### WHAT YOU ARE ASKED TO DO
Go over each line of the entries below, count those with "search", and give only the count.

Saved data entries:
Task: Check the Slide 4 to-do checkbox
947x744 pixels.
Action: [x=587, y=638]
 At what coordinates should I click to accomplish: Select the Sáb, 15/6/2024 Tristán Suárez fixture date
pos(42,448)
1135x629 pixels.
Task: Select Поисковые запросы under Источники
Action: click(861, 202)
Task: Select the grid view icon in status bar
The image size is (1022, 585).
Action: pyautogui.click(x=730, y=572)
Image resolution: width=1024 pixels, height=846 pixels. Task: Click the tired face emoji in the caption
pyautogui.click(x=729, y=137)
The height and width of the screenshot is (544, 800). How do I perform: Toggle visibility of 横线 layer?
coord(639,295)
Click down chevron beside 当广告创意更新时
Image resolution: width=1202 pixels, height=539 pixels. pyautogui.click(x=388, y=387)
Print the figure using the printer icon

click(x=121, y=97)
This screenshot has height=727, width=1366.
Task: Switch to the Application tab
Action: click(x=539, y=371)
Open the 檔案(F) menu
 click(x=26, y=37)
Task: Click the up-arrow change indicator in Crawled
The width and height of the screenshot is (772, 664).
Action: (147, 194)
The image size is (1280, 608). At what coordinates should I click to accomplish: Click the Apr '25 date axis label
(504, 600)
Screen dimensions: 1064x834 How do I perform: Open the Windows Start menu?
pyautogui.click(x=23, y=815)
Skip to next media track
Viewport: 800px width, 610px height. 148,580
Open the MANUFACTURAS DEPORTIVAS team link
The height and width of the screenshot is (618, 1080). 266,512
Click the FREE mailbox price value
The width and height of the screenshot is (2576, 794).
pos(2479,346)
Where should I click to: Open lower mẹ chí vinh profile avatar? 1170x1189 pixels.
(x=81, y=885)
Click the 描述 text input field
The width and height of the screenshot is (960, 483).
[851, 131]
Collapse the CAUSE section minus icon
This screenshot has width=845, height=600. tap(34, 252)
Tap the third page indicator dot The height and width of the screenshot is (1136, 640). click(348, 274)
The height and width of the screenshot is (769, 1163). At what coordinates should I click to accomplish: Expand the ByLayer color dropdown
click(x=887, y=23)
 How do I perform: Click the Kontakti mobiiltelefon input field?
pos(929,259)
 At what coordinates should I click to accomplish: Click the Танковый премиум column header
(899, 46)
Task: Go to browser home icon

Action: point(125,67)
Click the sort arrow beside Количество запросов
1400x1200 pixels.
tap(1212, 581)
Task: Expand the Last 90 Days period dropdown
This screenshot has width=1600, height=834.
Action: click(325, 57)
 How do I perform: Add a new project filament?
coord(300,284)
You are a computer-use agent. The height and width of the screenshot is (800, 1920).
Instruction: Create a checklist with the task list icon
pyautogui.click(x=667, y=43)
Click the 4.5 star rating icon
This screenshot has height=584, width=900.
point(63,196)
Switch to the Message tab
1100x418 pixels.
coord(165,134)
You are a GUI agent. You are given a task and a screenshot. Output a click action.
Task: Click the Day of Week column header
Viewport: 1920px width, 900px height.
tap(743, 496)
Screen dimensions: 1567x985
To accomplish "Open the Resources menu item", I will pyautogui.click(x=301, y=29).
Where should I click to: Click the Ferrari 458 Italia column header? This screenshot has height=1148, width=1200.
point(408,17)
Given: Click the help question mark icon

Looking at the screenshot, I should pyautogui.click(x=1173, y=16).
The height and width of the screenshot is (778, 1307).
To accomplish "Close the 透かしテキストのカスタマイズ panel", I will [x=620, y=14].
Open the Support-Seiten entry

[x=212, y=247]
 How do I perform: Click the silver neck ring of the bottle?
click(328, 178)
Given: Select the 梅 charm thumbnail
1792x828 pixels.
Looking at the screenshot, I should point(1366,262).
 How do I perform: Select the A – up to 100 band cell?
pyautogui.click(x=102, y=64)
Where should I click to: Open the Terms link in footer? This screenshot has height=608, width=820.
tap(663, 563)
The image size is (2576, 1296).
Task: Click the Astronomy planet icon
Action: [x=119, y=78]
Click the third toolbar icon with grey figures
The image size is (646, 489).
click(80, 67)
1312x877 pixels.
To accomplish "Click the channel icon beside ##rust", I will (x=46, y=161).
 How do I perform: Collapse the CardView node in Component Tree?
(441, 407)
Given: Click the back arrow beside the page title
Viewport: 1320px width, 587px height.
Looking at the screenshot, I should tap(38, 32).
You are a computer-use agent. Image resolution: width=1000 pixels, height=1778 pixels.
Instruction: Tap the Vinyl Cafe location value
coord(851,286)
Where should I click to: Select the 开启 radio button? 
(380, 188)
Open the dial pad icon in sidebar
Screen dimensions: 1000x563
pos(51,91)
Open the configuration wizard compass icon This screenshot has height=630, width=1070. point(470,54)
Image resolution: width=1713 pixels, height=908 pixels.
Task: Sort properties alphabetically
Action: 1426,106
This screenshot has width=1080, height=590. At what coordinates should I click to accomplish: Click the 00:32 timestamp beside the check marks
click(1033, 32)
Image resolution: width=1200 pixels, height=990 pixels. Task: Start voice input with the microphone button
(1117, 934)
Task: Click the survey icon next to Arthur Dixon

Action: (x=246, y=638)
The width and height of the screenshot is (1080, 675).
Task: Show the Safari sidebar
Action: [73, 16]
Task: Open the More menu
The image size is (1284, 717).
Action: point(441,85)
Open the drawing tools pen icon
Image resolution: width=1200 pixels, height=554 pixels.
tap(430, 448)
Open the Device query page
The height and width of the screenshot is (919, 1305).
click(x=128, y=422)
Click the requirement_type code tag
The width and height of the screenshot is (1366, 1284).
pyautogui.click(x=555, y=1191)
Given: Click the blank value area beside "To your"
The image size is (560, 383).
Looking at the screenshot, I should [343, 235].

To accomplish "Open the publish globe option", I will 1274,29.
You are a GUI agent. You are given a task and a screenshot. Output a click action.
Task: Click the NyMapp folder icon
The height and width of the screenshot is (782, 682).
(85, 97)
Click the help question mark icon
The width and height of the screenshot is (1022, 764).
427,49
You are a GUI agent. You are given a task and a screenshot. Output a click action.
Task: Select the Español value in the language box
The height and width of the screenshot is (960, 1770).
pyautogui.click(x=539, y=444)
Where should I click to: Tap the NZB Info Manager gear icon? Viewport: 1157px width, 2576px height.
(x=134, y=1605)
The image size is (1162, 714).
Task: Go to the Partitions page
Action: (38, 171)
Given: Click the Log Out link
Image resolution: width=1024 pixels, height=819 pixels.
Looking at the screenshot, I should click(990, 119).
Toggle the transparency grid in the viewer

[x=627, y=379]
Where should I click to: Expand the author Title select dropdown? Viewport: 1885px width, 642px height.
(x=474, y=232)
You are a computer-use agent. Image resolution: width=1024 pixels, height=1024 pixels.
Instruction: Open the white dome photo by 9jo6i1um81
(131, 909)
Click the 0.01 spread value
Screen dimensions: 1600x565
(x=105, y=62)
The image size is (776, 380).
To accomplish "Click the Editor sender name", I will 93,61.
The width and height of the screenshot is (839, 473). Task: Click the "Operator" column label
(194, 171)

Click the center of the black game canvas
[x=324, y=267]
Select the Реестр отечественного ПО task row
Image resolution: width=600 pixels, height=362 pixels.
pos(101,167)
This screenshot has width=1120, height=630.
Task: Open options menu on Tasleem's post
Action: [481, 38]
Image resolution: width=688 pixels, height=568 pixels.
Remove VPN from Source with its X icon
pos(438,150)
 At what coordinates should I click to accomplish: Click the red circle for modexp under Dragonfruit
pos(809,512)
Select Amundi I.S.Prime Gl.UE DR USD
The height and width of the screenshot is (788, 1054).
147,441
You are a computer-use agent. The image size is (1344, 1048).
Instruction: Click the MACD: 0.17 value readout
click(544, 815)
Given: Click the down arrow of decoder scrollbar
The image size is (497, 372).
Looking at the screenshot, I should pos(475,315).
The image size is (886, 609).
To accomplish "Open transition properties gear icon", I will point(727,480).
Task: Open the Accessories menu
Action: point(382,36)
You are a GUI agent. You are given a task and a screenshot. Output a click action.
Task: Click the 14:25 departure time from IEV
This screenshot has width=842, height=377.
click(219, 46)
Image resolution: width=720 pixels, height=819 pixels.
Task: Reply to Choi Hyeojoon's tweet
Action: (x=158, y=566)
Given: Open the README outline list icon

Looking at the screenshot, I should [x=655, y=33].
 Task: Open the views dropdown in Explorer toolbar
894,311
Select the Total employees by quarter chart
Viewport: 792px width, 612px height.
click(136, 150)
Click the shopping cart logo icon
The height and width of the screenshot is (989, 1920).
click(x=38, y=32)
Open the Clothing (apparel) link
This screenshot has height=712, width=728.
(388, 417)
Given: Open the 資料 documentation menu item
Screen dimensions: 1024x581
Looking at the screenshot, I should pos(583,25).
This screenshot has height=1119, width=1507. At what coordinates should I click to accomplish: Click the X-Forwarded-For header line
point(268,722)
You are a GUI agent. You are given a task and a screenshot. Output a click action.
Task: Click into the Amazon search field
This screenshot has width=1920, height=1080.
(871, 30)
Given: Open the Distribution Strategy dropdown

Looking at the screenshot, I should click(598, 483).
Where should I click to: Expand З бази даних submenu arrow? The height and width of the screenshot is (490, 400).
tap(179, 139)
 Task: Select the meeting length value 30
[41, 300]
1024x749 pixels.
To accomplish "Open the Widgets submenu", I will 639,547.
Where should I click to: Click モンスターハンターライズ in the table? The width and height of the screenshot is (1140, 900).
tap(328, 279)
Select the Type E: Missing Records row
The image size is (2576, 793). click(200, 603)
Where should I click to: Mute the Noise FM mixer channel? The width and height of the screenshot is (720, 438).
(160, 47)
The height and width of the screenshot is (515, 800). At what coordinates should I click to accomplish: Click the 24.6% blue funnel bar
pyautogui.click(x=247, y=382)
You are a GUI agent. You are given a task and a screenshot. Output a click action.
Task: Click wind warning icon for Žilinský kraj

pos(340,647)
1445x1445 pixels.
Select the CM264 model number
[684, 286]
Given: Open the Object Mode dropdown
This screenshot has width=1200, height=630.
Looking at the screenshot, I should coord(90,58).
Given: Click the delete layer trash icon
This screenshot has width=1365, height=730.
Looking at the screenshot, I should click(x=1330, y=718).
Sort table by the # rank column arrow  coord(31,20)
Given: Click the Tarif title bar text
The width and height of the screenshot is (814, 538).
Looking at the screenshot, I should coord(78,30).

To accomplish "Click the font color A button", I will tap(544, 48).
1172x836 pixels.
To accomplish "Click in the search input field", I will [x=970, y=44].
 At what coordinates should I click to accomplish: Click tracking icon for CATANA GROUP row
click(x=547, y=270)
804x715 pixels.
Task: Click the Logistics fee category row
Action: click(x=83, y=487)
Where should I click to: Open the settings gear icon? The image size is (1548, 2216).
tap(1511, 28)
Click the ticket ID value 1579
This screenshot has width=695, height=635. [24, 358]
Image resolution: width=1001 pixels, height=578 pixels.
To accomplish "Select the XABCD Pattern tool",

### YOUR SOLUTION
2